10. The hand-held input device according to one of claim 9, wherein the spindle of the rotating component is further attached with a torsional spring having one end fixed to the shell body and an opposite end fixed to the rotating component to drive the rotating component rotating automatically if no resistance is applied on the rotating component.

11. The hand-held input device according to claim 1, wherein the shell body comprises a storage cavity having a bottom in which the spindle hole and the guide groove are formed.

12. The hand-held input device according to claim 13, wherein the storage cavity is capped with a cover.

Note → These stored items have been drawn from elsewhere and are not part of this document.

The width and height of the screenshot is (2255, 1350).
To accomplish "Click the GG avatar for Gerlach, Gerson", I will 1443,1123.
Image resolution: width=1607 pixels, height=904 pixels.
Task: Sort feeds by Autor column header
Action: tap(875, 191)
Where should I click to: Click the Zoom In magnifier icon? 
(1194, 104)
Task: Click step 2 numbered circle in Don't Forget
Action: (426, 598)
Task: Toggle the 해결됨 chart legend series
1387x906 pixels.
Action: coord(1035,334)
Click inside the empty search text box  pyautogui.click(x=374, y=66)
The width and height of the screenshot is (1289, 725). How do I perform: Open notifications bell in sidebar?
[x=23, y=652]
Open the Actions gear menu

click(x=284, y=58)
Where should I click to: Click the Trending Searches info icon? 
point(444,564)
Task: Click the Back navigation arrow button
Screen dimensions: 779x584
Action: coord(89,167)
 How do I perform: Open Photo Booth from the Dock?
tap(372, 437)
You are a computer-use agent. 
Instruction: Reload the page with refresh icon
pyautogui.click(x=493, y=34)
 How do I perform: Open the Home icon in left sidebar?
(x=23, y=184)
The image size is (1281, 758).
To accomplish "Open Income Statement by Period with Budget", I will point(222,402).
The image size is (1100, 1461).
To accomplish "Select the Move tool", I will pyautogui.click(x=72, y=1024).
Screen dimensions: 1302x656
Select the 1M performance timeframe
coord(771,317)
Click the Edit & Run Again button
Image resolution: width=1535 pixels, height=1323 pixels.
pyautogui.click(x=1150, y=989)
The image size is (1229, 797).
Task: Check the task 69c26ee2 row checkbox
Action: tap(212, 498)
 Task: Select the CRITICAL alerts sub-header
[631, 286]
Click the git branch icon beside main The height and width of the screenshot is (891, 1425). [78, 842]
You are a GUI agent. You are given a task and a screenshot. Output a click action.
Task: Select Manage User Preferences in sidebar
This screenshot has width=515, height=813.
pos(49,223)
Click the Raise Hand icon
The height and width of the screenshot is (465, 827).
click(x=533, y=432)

13. The hand-held input device according to claim 1, wherein the spindle further comprises threads for threadingly engaging the pressing ring.

14. The hand-held input device according to claim 1, wherein the rotating component comprises an input side and the spindle and the guider are assembled on the opposite side of the input side.

15. The hand-held input device according to claim 1, wherein the shell body further comprises a button hole, in which a detent button is received, and a mortise is set up on the rotating component corresponding to the detent button to secure the rotating component by engaging the detent button with the mortise.

16. The hand-held input device according to claim 20, wherein the detent button comprises a column, having a bottom end forming a detent arm having a tilting surface.

17. The hand-held input device according to claim 20, wherein the detent hole is extended in the outer surface side of the shell body to form a detent hole, which extends to the inner surface of the shell body and in communication with a holding compartment.

18. The hand-held input device according to one of claim 20, wherein a first arc concave is formed at one side of the inner surface and a second arc concave is formed at the other side so that the inner surface, the first concave and second concave form a holding compartment for the rotating component.

19. The hand-held input device according to one of claim 20, wherein the detent button is extended into the button hole from the outer surface side of the shell body, the detent arm at the bottom end of detent button fits the detent hole to extend into the holding compartment, the top end extends out the surface of the first concave.

20. The hand-held input device according to claim 24, wherein the bottom end of the detent button is attached with a spring and a fixer which is fixed in the button hole at the outer surface side and the spring is attached between the detent button and the fixer to bias the detent arm into the holding compartment for securing the rotating component by engaging the detent arm with the mortise in a normal condition.